Was wäre, wenn während eines Klassikkonzerts tatsächlich alle 2100 Zuhörenden ihr Handy zückten, den Rat der freundlichen Stimme folgend? In den Konzerten des SWR Symphonieorchesters im Stuttgarter Beethovensaal wird jetzt zu Beginn darauf hingewiesen, bitte den QR-Code auf dem Ablaufzettel einzuscannen, um sich während des Konzerts im digitalen Programmheft über Werke und Mitwirkende zu informieren. Gedruckte Hefte gibt es nicht mehr.
Ist der SWR so verarmt? Eigentlich ja nicht. Nach den Abo-Konzerten des SWR Vokalensembles gibt es jetzt Freigetränke. Hier wird das Geld weggenippt, dort frisst der Sparfuchs das wichtigste Medium musikalischer Aufklärung weg.
Fragen stellen sich in Klassikkonzerten ja nicht davor oder danach, sondern währenddessen, wie jetzt auch wieder beim SWR-Orchester: Wer ist Pierre Bleuse, der Mann am Dirigierpult, der ein bisschen aussieht wie Erik Satie? Warum führt das Orchester gerade „Tune and retune II“ von Francesca Verunelli auf, und warum heißt das Stück so? Und wie war noch mal die „Handlung“ von Berlioz’ „Symphonie fantastique“?

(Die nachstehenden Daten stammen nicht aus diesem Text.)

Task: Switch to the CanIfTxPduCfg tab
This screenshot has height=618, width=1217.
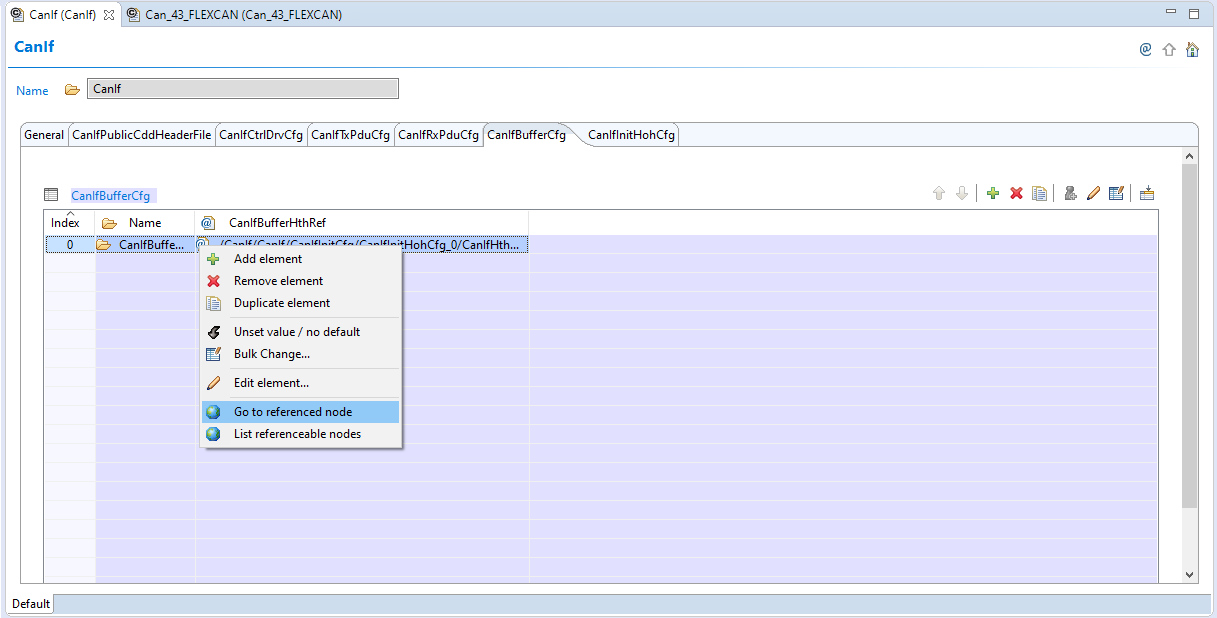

Welche Abteilung des Rundfunks hat sich bloß ausgedacht, das Publikum in solchen Fragen aufs Internet zu verweisen? Ist den Verantwortlichen eigentlich klar, wie sehr es ablenkt, wenn sich Personen um einen herum mit etwas anderem beschäftigen als mit dem Hören? Das klassische Konzert ist ein zartes Pflänzchen aus einer anderen Zeit. Man muss es vehement verteidigen gegen unsere lärmende, zerstreute Gegenwart.
So auch besagtes Stück von Verunelli. Ein schütterer Klangwald baut sich da auf: Zwanzig Minuten zerklüftete Klangfläche, aus der sich punktuell einzelne Stimmen des riesig besetzten Orchesters erheben. Mal fällt sie energielos zusammen, mal breitet sie sich eruptiv aus. Warum gab es so viele Buhs dafür?
Die Abonnenten des SWR-Orchesters sind ja eigentlich an Neue Musik gewöhnt. Vielleicht waren es ja ungeduldige Fans des Klassikstars Sol Gabetta, die anschließend das romantische Cellokonzert von Édouard Lalo spielte. Das Orchester übte sich sensibel im Leisespielen, denn Gabettas expressives Cellospiel verliert sich schnell in den Weiten des Beethovensaals der Stuttgarter Liederhalle.
Auch wenn das Orchester gelegentlich ein bisschen gelangweilt wirkte: Der elegant und schwungvoll dirigierende Pierre Bleuse machte seine Sache gut. Straff gestaltete sich der Spannungsbogen der Berlioz’schen „Symphonie fantastique“, die musikalisch den psychischen Verfall eines lyrischen Ichs nachzeichnet. Sehr plastisch, sehr farbig!